TASKS TO PERFORM:
1. In the hydrogel passage below, what primarily keeps a hydrogel structurally stable while it holds a high volume of water?
2. Extend the passage on hydrogels below, picking up after its last sentence.

PAGE EXTRACT:
A hydrogel is a three-dimensional network of hydrophilic polymers that can inflate in water. Hydrogel contains a high volume of water while being structurally stable, primarily due to the chemical or physical cross-linking of individual polymer chains. Hydrogels have a high degree of elasticity due to their high water content, and the hydrophilic groups (-NH2, -COOH, -OH, -CONH2, -CONH -, and -SO3H) contribute to the network's hydrophilicity.
Hydrogels undergo a significant volume phase change or gel-sol phase transition in reaction to specific physical and chemical stimuli (temperature, electric and magnetic fields, solvent composition, light intensity, and pressure). However, in most situations, such conformational shifts are reversible, and the hydrogels can revert to their initial configuration as soon as the trigger is withdrawn.

DATA UNDER STUDY:
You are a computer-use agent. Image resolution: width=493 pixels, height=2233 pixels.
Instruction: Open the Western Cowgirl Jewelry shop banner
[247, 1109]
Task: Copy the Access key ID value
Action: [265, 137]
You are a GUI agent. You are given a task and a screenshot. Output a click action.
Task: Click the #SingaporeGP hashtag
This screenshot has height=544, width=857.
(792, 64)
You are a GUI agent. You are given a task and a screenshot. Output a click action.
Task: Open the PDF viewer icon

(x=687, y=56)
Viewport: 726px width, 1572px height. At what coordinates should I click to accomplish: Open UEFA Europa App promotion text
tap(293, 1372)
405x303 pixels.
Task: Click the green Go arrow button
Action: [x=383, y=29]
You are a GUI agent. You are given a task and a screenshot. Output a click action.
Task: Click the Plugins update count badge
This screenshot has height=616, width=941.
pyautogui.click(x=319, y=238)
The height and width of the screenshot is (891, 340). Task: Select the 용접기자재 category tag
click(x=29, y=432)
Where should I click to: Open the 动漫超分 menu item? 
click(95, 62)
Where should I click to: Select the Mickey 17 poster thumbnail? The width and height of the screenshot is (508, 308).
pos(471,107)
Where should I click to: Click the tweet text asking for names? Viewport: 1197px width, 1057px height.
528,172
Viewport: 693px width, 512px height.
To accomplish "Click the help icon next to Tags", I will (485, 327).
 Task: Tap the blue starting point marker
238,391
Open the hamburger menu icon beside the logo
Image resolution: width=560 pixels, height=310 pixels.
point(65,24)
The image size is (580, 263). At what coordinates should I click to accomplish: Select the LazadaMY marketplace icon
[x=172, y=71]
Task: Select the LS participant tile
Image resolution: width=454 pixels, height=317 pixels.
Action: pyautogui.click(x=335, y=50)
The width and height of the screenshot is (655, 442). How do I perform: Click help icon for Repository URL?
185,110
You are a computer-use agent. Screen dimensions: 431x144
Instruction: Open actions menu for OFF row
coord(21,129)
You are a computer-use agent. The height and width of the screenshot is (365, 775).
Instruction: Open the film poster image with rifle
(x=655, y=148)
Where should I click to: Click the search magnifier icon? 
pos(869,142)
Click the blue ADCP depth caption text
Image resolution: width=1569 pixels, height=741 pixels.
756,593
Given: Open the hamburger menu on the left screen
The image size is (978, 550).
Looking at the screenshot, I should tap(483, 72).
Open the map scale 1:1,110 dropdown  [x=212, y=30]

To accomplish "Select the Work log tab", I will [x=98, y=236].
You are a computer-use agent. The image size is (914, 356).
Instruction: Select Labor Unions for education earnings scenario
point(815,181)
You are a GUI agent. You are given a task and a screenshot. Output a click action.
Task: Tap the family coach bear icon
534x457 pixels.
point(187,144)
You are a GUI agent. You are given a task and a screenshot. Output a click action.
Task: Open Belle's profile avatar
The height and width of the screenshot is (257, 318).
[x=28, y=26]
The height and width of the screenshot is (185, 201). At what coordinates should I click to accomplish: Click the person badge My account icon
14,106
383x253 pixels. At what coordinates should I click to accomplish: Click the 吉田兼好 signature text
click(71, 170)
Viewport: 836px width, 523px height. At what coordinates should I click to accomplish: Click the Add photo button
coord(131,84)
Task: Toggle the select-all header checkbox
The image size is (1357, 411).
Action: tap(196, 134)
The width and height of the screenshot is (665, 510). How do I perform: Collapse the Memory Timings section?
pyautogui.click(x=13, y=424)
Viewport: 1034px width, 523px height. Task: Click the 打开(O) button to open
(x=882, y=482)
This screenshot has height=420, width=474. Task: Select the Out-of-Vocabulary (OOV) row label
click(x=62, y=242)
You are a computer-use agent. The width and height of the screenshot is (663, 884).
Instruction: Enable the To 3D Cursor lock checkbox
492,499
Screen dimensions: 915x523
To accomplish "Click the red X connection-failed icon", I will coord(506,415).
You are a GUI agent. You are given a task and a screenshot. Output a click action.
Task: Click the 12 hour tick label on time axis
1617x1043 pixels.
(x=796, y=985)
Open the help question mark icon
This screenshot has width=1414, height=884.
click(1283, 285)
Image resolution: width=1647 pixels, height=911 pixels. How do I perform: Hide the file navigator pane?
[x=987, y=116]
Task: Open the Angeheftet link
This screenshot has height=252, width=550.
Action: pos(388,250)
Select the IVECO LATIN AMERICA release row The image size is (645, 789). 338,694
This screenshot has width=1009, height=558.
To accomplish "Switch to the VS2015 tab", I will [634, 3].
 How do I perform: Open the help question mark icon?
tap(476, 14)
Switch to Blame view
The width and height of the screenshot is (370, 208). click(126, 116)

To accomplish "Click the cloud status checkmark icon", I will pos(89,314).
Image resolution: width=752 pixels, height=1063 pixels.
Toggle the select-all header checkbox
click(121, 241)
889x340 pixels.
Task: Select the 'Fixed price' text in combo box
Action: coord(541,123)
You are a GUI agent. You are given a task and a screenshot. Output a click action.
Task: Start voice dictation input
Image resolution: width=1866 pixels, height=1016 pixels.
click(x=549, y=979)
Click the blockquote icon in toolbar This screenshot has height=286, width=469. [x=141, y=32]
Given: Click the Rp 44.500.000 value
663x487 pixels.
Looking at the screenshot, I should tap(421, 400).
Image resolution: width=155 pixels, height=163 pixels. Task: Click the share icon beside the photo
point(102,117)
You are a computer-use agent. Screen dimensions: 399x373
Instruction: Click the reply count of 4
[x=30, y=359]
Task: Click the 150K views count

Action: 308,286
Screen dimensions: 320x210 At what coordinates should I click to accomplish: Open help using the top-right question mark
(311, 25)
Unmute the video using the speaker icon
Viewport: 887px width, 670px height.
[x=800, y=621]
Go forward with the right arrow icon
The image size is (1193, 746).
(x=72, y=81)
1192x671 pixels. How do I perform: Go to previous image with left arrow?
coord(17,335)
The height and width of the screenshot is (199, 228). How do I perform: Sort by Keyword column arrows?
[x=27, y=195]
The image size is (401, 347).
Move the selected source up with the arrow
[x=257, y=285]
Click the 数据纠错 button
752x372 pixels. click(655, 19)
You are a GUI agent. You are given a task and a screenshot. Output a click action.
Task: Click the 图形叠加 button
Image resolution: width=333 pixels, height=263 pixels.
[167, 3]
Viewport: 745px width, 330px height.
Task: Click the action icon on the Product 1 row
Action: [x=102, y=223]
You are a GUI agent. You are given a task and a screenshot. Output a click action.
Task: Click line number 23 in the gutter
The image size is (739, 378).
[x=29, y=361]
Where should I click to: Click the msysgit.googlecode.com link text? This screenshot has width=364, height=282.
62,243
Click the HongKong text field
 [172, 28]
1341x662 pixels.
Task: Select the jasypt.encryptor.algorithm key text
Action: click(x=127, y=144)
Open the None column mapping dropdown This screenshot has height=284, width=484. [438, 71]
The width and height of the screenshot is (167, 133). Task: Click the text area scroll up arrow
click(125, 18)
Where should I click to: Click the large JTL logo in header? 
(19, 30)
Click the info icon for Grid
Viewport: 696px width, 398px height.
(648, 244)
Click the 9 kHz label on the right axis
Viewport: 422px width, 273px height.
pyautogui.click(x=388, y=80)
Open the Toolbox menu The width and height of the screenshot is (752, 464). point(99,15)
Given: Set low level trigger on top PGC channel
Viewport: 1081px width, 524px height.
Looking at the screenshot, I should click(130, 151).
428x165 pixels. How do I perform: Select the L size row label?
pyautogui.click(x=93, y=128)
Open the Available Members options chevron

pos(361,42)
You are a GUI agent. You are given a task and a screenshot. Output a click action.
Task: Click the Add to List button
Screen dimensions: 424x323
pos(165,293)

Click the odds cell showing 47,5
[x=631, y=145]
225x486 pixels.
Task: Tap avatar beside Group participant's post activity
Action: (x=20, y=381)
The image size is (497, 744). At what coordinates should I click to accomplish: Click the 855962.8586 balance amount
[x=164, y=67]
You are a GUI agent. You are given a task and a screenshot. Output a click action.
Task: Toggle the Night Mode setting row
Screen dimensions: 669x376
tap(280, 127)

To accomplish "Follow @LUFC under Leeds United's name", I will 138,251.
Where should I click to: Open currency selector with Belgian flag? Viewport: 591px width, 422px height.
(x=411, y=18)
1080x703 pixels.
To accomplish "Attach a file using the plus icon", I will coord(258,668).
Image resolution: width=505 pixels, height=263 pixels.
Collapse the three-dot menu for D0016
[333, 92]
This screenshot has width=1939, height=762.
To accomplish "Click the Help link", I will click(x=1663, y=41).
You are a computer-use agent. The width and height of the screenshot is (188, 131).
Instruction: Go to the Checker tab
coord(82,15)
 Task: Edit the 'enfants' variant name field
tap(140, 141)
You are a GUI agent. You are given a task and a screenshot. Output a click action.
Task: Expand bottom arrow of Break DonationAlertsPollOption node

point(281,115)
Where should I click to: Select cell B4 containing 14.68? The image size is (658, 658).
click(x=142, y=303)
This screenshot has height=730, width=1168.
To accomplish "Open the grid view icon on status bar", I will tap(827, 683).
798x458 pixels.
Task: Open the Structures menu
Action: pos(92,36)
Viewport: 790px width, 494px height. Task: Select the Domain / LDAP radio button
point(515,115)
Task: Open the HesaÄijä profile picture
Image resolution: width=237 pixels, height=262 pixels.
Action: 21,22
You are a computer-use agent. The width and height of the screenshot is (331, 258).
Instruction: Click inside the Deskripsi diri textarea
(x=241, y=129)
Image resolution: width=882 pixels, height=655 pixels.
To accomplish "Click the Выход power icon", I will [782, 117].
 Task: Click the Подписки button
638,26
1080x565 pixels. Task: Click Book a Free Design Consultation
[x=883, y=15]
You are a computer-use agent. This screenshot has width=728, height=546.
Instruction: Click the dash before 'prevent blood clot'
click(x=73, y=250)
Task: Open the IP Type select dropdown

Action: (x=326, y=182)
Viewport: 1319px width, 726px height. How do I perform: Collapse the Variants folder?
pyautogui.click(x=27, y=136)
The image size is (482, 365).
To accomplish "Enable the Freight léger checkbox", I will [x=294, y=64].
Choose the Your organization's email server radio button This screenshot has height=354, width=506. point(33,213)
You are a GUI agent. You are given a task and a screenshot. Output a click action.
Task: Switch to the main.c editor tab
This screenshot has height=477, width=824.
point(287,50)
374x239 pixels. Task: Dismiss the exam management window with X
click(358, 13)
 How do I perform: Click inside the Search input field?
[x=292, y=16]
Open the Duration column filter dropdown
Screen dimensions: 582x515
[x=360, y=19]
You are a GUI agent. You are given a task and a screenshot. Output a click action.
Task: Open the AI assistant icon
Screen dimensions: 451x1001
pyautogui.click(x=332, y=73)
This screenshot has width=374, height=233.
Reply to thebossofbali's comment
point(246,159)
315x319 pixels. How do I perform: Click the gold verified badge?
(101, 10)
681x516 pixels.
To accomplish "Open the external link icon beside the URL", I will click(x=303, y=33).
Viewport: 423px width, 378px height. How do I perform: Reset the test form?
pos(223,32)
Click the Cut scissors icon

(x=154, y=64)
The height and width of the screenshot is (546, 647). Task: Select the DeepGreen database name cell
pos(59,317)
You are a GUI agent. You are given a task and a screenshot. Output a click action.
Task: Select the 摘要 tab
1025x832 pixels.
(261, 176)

ANSWERS PER TASK:
1. The chemical or physical cross-linking of individual polymer chains.

2.
Hydrogels are synthesized using a monomer, a cross-linking chemical, and specific reaction conditions. Based on the methods of synthetization, hydrogels may be classified as a copolymer, semi-interpenetrating network (semi-IPN) homopolymer, and interpenetrating network (IPN).
Homopolymers have only one type of monomer in their structure and, based on the monomer's nature and the polymerization process, they may have a cross-linked structure. Copolymeric hydrogels are monomers, and at least one monomer in copolymeric hydrogels is hydrophilic.
Types of Hydrogels
Hydrogels are primarily classified as biochemical hydrogel, physical hydrogel, or chemical hydrogel and can also be classified based upon preparation, source, response, and physical properties. Physical hydrogels change in response to physical stimuli, chemical hydrogels utilize covalent bonding to change in response to stimuli, and biochemical hydrogels respond to enzymes or biochemical reactions.
Standard hydrogels are classified as pH-sensitive hydrogels, temperature-sensitive hydrogels, electro-sensitive hydrogels, and light-responsive hydrogels. In the presence of an applied electric field, electro-sensitive hydrogels shrink or swell.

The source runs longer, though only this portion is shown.